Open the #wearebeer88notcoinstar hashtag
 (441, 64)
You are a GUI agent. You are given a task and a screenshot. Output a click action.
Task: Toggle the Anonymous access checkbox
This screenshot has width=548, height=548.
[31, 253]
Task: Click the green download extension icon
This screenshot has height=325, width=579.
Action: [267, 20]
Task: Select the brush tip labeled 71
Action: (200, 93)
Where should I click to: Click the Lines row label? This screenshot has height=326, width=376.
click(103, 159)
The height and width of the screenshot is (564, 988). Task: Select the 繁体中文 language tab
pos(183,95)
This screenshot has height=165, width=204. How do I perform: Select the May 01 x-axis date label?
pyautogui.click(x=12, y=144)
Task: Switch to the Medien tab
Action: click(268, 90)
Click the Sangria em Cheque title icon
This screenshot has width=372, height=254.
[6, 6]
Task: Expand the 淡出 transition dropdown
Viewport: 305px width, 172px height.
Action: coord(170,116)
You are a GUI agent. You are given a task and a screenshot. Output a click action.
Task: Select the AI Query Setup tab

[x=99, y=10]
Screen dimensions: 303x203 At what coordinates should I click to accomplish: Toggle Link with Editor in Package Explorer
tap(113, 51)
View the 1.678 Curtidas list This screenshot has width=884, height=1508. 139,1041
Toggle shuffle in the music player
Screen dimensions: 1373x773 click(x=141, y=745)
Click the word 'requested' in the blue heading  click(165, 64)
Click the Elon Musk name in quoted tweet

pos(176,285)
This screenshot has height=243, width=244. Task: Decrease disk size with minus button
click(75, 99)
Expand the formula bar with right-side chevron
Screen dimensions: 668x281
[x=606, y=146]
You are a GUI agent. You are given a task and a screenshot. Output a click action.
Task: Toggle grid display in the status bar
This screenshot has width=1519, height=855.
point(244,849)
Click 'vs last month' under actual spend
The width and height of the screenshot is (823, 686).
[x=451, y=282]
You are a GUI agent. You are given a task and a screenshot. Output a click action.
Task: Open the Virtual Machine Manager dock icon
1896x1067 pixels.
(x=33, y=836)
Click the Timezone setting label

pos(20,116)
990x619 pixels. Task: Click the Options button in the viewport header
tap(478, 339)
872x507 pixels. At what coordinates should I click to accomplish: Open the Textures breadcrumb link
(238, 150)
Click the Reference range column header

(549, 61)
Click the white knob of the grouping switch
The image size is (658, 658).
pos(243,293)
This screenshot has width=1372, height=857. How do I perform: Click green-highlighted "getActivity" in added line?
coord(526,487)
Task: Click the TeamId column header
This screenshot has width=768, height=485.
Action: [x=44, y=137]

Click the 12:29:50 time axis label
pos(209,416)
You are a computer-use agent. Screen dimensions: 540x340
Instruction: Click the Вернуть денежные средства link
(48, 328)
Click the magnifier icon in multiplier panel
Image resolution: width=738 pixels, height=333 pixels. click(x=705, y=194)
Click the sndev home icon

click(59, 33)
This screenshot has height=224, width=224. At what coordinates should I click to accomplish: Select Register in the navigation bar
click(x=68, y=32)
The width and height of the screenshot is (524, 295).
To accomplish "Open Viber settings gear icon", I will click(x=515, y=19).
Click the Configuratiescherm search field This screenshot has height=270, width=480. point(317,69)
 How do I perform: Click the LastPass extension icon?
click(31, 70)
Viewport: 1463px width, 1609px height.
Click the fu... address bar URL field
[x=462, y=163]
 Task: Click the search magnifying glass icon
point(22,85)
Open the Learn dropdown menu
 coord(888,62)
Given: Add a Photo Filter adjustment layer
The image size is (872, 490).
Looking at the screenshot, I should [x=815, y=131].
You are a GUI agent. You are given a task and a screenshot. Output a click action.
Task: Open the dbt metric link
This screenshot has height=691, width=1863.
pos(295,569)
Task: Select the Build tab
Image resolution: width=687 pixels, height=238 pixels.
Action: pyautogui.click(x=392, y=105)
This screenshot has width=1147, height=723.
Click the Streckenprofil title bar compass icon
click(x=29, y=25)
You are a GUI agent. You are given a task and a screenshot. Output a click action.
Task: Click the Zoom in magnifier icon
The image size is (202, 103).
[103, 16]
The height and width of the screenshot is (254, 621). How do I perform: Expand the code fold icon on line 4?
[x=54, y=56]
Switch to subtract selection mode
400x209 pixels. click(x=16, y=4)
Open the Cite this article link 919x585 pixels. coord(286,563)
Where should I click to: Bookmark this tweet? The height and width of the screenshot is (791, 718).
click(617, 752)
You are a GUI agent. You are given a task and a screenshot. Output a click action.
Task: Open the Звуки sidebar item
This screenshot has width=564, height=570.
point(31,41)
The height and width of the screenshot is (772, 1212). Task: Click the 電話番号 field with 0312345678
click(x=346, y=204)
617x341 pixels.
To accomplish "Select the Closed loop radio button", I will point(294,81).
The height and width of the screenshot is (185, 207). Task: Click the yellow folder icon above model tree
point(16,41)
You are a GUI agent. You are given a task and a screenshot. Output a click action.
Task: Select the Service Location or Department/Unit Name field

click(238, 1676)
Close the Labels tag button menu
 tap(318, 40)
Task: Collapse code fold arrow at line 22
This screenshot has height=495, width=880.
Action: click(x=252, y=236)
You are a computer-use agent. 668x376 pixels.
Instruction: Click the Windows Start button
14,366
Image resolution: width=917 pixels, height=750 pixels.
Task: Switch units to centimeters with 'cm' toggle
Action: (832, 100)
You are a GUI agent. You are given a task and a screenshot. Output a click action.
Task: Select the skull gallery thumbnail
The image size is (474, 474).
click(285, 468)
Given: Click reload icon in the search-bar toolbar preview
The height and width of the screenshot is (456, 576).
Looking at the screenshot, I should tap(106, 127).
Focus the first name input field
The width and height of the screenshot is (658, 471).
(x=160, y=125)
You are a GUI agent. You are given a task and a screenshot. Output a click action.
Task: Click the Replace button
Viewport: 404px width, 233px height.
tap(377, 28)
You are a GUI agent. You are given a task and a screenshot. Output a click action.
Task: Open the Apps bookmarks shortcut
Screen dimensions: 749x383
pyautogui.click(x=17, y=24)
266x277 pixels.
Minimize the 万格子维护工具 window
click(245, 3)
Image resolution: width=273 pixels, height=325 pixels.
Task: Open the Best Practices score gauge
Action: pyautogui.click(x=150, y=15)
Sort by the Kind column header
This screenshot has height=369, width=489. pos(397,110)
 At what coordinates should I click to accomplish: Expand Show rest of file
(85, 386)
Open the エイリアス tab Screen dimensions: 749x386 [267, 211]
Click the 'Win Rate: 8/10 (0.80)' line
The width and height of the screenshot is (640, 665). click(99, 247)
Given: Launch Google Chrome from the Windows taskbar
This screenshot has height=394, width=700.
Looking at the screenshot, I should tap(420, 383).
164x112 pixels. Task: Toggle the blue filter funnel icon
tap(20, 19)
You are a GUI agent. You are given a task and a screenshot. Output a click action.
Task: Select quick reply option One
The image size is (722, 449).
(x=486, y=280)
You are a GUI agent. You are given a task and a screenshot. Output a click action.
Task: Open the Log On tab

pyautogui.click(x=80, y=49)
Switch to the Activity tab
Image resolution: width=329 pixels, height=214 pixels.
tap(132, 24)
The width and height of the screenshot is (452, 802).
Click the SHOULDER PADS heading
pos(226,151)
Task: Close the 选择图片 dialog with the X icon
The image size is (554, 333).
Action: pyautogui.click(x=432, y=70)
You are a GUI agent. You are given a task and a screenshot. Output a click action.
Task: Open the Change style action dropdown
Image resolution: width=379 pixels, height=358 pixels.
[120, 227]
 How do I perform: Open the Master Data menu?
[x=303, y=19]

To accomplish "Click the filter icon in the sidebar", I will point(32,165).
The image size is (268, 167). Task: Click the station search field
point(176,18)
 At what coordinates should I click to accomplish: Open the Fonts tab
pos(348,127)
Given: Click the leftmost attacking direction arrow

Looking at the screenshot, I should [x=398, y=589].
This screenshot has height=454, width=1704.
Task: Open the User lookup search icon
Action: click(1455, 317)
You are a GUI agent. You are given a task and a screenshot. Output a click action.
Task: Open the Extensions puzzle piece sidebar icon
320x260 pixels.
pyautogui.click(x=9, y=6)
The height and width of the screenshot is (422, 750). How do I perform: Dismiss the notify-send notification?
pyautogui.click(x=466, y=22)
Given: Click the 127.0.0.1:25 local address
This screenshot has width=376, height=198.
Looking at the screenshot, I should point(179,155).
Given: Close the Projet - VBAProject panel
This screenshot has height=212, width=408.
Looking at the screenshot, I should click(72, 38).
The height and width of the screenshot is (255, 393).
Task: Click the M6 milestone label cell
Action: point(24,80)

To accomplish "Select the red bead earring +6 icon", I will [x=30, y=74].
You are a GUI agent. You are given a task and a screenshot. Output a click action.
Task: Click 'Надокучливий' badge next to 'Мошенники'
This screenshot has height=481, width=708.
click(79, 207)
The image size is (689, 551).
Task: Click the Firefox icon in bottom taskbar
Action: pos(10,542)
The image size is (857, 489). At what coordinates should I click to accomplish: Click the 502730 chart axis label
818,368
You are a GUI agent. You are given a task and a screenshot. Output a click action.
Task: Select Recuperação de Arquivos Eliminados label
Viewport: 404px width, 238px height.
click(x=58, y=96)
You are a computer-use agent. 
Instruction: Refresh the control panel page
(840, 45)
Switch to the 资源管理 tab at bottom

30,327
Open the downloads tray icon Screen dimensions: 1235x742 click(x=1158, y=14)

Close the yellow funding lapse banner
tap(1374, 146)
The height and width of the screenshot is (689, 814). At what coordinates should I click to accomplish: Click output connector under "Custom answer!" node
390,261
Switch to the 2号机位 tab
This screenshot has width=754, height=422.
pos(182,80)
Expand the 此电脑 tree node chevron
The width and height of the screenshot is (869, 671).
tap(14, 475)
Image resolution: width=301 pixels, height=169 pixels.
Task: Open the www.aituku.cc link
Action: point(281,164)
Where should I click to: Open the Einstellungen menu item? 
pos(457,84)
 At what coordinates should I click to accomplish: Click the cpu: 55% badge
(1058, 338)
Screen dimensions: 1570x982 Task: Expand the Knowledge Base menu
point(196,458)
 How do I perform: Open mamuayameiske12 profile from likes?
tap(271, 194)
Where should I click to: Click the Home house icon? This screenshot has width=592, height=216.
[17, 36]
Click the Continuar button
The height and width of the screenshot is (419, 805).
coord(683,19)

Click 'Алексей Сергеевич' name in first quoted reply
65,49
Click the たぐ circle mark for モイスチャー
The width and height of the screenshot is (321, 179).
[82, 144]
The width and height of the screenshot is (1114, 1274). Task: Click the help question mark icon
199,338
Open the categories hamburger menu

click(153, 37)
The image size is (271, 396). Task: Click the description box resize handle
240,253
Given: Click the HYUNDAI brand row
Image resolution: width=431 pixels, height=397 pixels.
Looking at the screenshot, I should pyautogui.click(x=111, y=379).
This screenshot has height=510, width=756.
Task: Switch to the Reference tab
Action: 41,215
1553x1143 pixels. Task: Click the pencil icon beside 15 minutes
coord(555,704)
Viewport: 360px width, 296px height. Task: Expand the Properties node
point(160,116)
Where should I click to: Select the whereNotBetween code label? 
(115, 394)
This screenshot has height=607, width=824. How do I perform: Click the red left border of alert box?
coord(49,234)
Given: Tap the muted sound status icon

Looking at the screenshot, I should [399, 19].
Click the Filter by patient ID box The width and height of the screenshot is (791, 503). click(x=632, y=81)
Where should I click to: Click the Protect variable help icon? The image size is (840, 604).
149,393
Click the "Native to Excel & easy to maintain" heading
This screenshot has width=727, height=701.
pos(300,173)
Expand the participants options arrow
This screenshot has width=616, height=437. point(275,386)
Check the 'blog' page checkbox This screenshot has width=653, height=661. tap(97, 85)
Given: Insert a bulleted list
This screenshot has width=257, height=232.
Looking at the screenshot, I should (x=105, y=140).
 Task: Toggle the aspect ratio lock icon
+ + + +
_Request_
Please update the material, beginning at the line that has "Screen dimensions: 303x203" and stopping after the line that has "pos(243,293)", so that "Toggle" becomes "Switch" and nothing else changes. Return only those lines.

_Solution to this problem_
Screen dimensions: 303x203 At what coordinates should I click to accomplish: Switch Link with Editor in Package Explorer
tap(113, 51)
View the 1.678 Curtidas list This screenshot has width=884, height=1508. 139,1041
Switch shuffle in the music player
Screen dimensions: 1373x773 click(x=141, y=745)
Click the word 'requested' in the blue heading  click(165, 64)
Click the Elon Musk name in quoted tweet

pos(176,285)
This screenshot has height=243, width=244. Task: Decrease disk size with minus button
click(75, 99)
Expand the formula bar with right-side chevron
Screen dimensions: 668x281
[x=606, y=146]
You are a GUI agent. You are given a task and a screenshot. Output a click action.
Task: Switch grid display in the status bar
This screenshot has width=1519, height=855.
point(244,849)
Click 'vs last month' under actual spend
The width and height of the screenshot is (823, 686).
[x=451, y=282]
You are a GUI agent. You are given a task and a screenshot. Output a click action.
Task: Open the Virtual Machine Manager dock icon
1896x1067 pixels.
(x=33, y=836)
Click the Timezone setting label

pos(20,116)
990x619 pixels. Task: Click the Options button in the viewport header
tap(478, 339)
872x507 pixels. At what coordinates should I click to accomplish: Open the Textures breadcrumb link
(238, 150)
Click the Reference range column header

(549, 61)
Click the white knob of the grouping switch
The image size is (658, 658).
pos(243,293)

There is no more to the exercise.